- Born: 1907 Brighton, England
- Died: 1991 Chicago, Illinois, USA
- Education: School of the Art Institute of Chicago
- Spouse: Herbert Renison
- Awards: Women's Caucus for Art Lifetime Achievement Award

= Paula Gerard =

Art educator and visual artist

Paula Gerard (1907–1991) was an American art educator, administrator, and visual artist, whose primary work was in drawing, painting, and graphic arts.

Gerard's artwork is included in the collections of major museums, including the Smithsonian Museum of American Art; and the Museum of the Art Institute of Chicago. Other exhibitions include the Chicago Society of Artists, National Academy of Design NYC, San Francisco Art Association, among others. Gerard taught fine art at the Layton School of Art in Milwaukee, Wisconsin from 1945 to 1962. Upon leaving that position, she taught at the School of the Art Institute of Chicago.

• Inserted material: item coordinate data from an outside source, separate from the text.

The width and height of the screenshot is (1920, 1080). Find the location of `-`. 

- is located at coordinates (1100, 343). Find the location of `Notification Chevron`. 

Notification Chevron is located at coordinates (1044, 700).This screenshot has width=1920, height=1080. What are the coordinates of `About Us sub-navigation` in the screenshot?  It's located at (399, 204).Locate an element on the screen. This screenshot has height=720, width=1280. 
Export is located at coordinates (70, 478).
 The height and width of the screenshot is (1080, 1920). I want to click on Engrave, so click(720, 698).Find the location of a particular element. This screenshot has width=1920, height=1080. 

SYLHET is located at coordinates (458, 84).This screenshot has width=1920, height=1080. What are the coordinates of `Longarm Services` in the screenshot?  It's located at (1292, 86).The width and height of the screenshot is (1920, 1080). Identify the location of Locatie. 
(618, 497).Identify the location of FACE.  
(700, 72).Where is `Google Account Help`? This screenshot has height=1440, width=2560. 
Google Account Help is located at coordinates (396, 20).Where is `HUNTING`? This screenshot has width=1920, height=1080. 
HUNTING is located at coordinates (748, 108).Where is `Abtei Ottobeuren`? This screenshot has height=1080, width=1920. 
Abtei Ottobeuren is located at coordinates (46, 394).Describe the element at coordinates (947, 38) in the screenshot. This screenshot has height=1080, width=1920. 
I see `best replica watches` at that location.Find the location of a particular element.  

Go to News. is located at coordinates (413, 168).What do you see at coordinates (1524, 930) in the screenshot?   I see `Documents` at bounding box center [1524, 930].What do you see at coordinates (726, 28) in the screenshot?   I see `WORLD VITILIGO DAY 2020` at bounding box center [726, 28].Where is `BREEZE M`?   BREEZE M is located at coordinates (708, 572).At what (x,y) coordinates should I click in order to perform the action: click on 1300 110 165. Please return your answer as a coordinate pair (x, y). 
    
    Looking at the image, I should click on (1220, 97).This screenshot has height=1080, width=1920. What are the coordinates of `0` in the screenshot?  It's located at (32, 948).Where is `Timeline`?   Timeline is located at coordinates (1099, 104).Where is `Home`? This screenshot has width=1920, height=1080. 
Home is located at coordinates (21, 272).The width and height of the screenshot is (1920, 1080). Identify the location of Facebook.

Upon her retirement from teaching in 1975, she was named an emeritus professor.

==Early life==
Gerard was born in Brighton, England, and was raised in Florence, Italy. She studied art in Italy, Paris and Brussels. She continued her studies at the Art Institute of Chicago after moving to the United States with her mother, Helen Gerard, who was a writer for art journals, including International Studio and American Magazine of Art.

==Collections and exhibitions==
Gerard's work is included in major collections: Smithsonian Museum of American Art; Art Institute of Chicago; Library of Congress, Washington DC; Smart Art Gallery, University of Chicago; Ringling Museum, Sarasota, Florida, among others. She had solo exhibitions at the Montgomery Museum of Fine Arts; Mitchell Museum of the American Indian; Mt. Vernon Illinois among other institutions, and two solo exhibitions at the Art Institute of Chicago, in 1947 and 1961.

==Awards and honors==
In 1992 Gerard was honored with the Women's Caucus for Art Lifetime Achievement Award.